» **What is needed**
Go to the line below that has "Open the StockTwits tool", print it and each line after it exactly, and stop after the line that has "1456x819 pixels. Task: Rotate the PDF page"; leave out pictures.

» **Supplied material**
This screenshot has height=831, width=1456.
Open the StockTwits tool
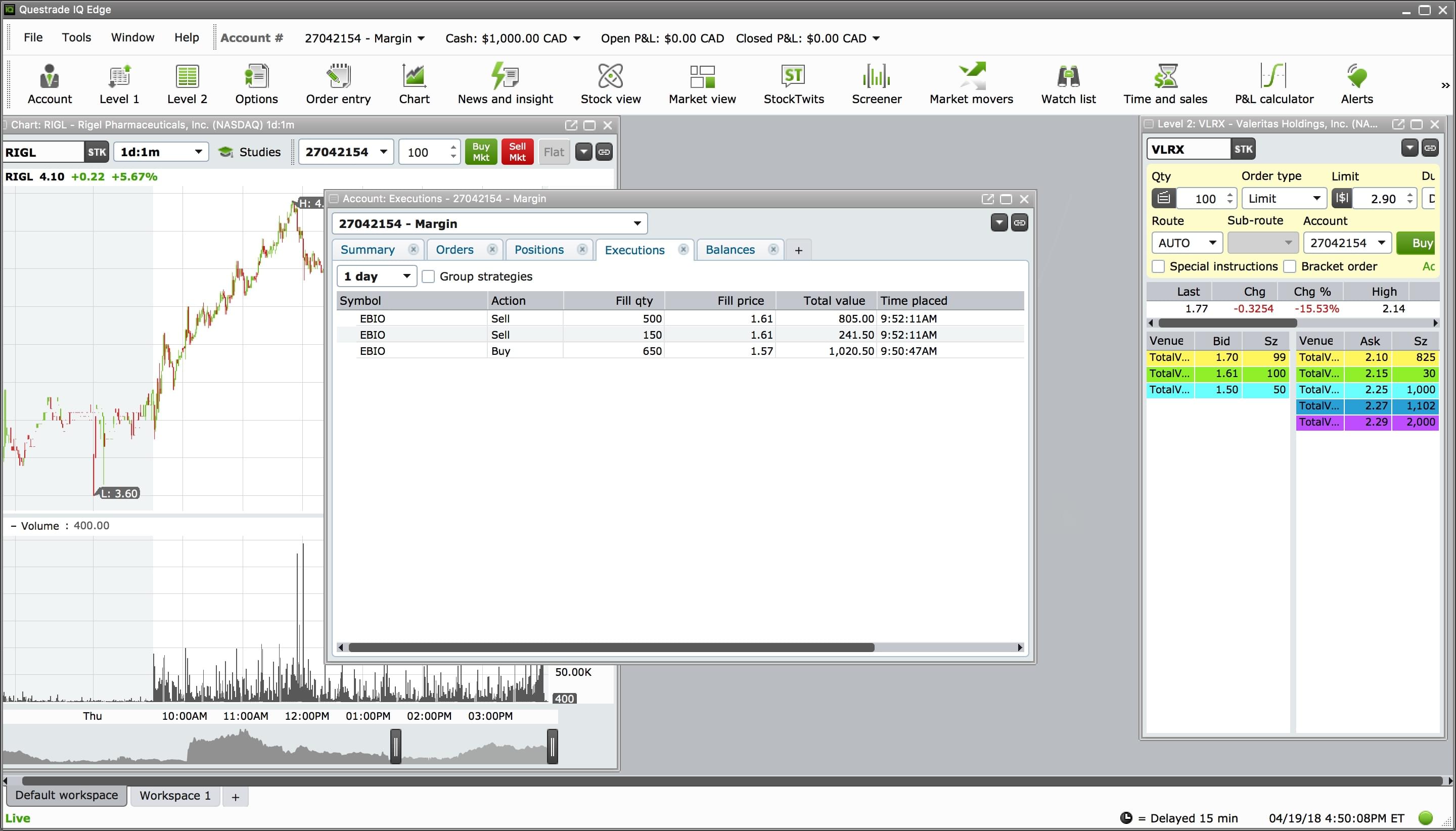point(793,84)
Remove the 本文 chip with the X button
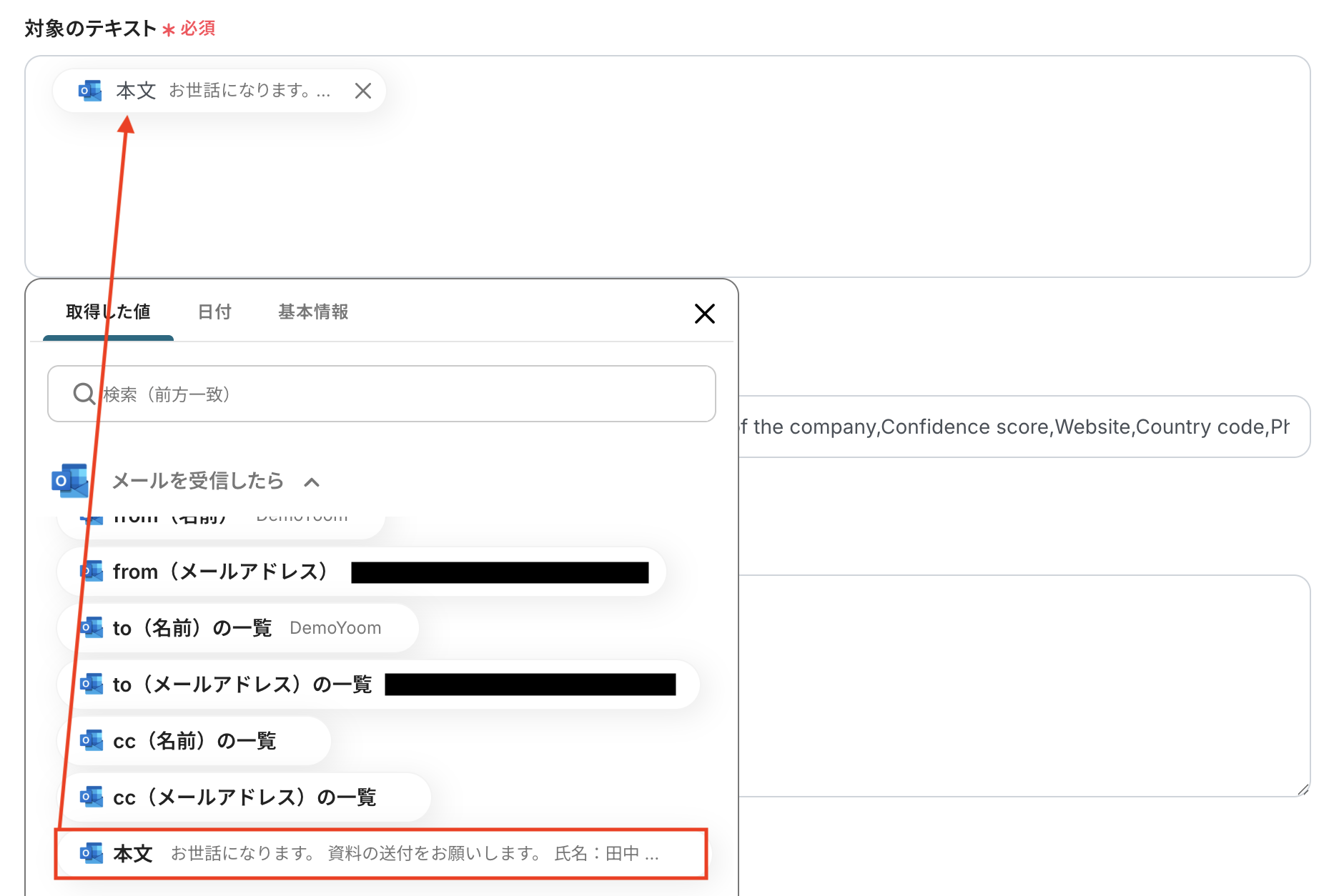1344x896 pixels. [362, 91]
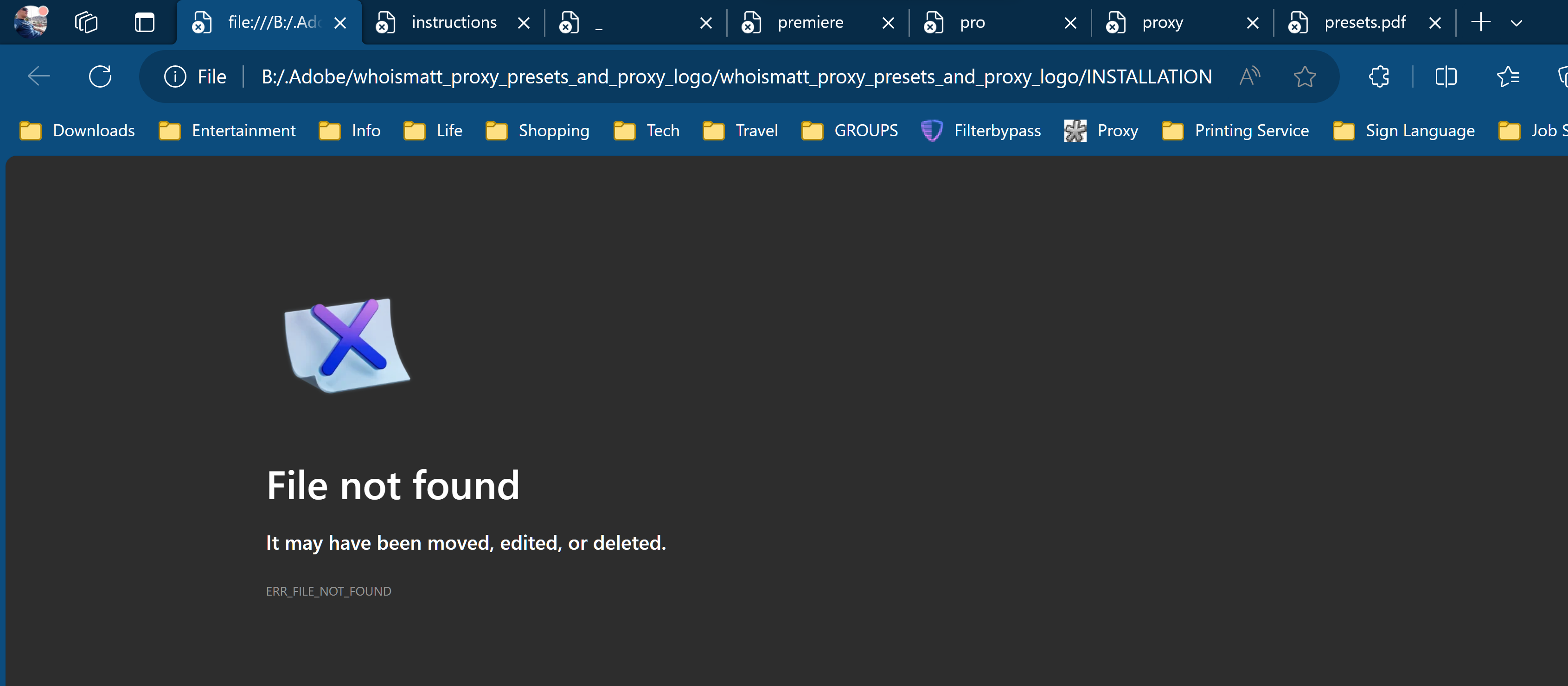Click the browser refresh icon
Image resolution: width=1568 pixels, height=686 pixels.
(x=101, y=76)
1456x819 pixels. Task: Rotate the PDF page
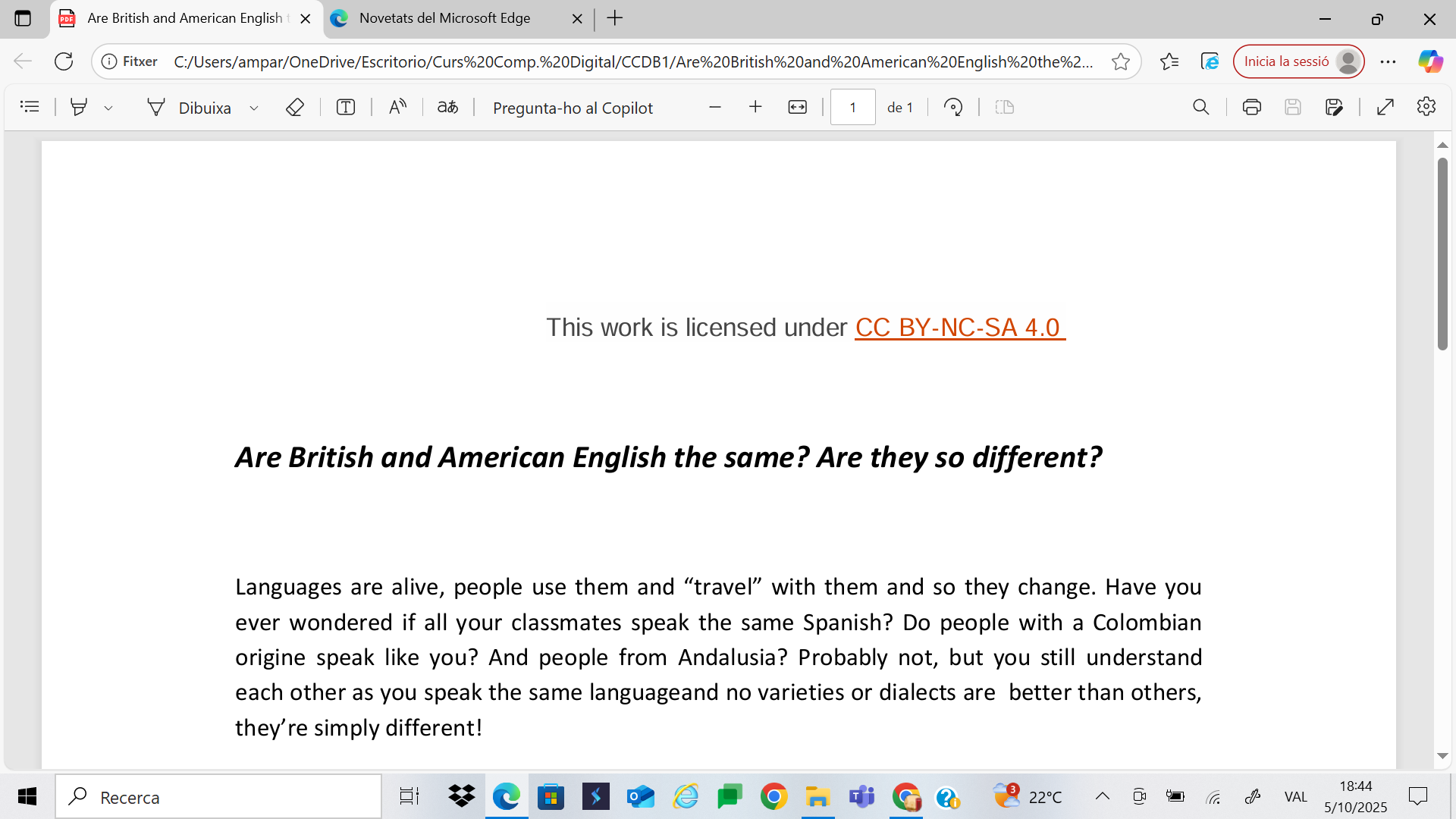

* * *

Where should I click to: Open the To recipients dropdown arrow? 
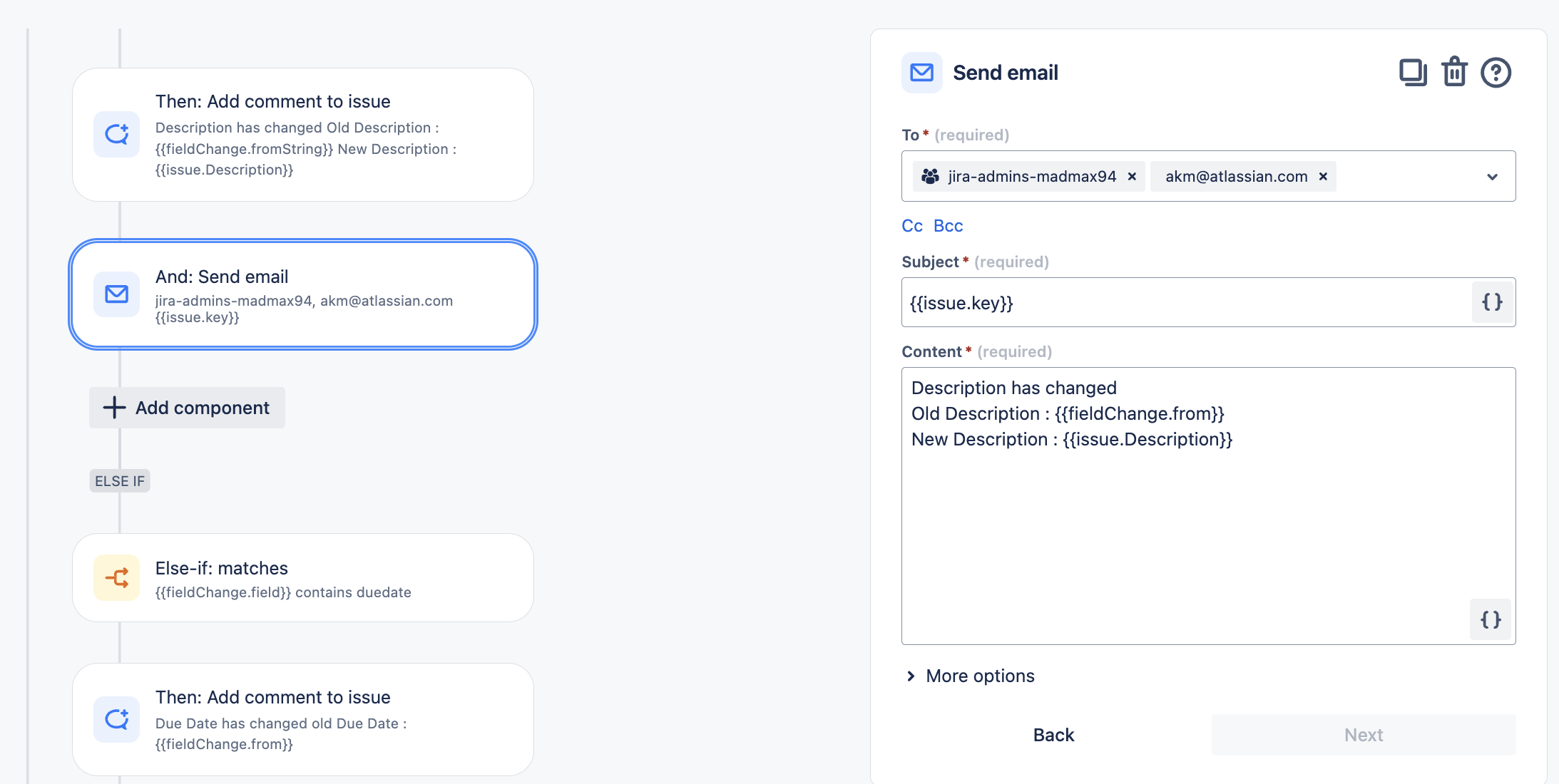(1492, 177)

» **Response to the exercise**
Open the StockTwits tool
point(793,84)
Remove the 本文 chip with the X button
1344x896 pixels. [362, 91]
Click the browser refresh icon
Image resolution: width=1568 pixels, height=686 pixels.
(x=101, y=76)
1456x819 pixels. Task: Rotate the PDF page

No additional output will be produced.